Down in the polls in advance of Tuesday’s major contest in Michigan, Sanders needs the race to take a dramatic turn before Clinton wins another populous state. Yet rather than attempting to advance onto new ground in Sunday’s debate, Sanders simply entrenched himself on his same narrow patch of ideological turf. Either he knows he probably will not win the nomination and he figures he should just keep making his point while everyone is still watching, or he believes that his problem is that not enough people have heard him say the same things over and over again.
In fact, much of the debate revolved around the same basic argument between practicality and ideology that emerged the first time the two faced off on the debate stage, when Clinton declared, “I’m a progressive, but I’m a progressive who likes to get things done.”
Early in the debate, Clinton criticized Sanders for voting against the 2009 auto industry bailout. Sanders said that the auto bailout was folded into a larger bill that also bailed out the financial industry. He argued that “the billionaires” should have bailed out themselves, by which he means that Congress should have accepted his politically ludicrous plan to raise taxes in the middle of a recession. Clinton responded that Sanders chose purity over the public good. “You have to make hard choices when you’re in a position of responsibility,” she said. “If everybody had voted the way he did, I believe the auto industry would have collapsed.” Not only the auto industry. If Congress refused to respond practically to a moment of profound national crisis, it would have made the economic panic much, much worse and ruined many more ordinary people.
Later in Sunday’s debate, Clinton proposed doubling the amount of money the country invests in transportation infrastructure — which, despite bipartisan support for fixing up the nation’s roads and rails, would be a big legislative lift. “I’m trying to do this in a way that will gain support and be affordable,” she said. Moderator Don Lemon then asked Sanders to explain why his plan, which is twice as large as Clinton’s, is not “yet another example of a costly plan that will never get through Congress,” given that President Obama struggled to get a much smaller infrastructure proposal through. Sanders merely restated the case for much more spending and said he would target corporate tax dodgers to pay for it, ignoring the question of whether either proposal would be politically plausible.
Finally, the two candidates talked about fracking, an issue on which there is an obvious, sensible middle ground that Sanders predictably scorned. Clinton listed off a series of requirements she would impose on domestic fracking operations, such as limiting methane emissions and insisting on standards that would prevent water contamination. This is not so different from the Obama administration’s wholly reasonable position, which is to allow the industry to employ people and sell product while minimizing the environmental risks. Sanders simply said that he wants to ban fracking, and he dismissed the Democratic governors who want to see well-regulated fracking proceed in their states.

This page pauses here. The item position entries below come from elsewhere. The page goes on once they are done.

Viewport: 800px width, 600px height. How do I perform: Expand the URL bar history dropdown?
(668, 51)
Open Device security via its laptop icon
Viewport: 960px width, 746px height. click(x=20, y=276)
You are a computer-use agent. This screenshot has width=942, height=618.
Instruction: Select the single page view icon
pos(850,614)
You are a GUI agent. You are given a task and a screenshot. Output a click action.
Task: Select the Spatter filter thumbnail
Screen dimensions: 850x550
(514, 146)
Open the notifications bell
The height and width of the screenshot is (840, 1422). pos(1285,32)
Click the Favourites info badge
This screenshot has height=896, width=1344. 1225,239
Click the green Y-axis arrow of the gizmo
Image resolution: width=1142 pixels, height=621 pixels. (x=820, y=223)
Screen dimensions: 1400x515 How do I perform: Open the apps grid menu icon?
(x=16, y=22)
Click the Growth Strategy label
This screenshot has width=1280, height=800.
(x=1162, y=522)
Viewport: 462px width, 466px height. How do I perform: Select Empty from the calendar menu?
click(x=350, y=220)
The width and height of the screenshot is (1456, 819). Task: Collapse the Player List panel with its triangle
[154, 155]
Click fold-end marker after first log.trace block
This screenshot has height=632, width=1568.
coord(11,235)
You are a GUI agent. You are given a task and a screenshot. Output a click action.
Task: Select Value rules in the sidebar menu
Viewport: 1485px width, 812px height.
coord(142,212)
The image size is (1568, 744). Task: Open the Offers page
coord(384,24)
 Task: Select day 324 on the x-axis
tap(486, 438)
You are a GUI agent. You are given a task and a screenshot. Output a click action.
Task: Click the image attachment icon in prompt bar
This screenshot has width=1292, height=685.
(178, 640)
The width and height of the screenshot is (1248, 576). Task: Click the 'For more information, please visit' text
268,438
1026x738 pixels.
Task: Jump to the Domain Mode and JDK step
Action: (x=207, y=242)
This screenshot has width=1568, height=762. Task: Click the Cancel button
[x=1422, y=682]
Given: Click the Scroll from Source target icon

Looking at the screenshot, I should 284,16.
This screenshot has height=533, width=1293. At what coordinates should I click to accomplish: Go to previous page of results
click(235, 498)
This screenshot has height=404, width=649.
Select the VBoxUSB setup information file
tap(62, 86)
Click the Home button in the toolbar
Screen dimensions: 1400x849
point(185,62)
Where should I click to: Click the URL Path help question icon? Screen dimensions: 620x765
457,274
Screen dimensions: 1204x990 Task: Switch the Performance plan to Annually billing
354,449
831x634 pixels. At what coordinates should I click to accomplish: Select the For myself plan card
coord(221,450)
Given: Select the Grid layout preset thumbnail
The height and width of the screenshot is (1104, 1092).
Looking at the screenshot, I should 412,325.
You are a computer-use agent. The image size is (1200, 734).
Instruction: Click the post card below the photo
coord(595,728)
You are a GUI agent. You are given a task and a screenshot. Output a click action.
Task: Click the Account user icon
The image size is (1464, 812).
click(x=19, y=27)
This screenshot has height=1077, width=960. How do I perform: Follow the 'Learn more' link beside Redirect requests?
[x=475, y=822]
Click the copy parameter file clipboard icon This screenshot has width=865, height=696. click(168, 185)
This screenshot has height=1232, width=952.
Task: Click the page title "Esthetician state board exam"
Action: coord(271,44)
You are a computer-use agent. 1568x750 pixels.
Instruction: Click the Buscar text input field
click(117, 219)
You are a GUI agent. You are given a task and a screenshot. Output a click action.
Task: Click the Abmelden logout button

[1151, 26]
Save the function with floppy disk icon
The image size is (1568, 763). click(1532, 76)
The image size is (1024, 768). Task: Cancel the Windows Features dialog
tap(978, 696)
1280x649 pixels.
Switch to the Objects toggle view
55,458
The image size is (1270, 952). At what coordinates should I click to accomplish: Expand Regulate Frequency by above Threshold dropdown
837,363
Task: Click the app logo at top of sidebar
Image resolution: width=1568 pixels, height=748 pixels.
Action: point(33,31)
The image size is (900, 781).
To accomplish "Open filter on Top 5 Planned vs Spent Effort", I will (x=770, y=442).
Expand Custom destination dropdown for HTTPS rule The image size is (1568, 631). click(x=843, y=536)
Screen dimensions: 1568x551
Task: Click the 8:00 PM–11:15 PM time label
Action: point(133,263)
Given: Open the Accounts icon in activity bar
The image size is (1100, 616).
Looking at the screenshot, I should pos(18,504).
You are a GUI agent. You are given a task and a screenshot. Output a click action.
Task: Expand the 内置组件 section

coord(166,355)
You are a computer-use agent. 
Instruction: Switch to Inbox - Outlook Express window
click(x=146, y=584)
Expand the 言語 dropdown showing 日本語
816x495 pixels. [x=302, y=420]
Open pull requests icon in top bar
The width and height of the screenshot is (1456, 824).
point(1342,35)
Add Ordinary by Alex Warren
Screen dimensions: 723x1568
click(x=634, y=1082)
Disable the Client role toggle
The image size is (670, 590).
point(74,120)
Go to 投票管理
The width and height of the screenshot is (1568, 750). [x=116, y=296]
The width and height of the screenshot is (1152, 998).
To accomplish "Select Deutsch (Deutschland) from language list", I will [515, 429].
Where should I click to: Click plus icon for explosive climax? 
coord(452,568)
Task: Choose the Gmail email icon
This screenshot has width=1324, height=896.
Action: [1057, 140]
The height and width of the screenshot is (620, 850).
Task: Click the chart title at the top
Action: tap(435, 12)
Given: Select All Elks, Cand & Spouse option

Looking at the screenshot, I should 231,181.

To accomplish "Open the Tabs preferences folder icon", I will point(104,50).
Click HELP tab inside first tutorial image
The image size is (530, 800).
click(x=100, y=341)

At least the detour onto fracking forced the candidates to speak about an issue that has not gotten much attention this campaign, even if the candidates’ positions simply reconfirmed their general approaches to policy. Mostly, Sanders steered the conversation back to his core concerns — Wall Street, campaign finance, a massive public jobs program and single-payer health care — and made his usual pitch. Clinton, meanwhile, ran for president. “A president can’t go ordering folks around,” she said at one point. “Our system doesn’t permit that.” It’s nice to know at least one candidate on either side is keeping that in mind.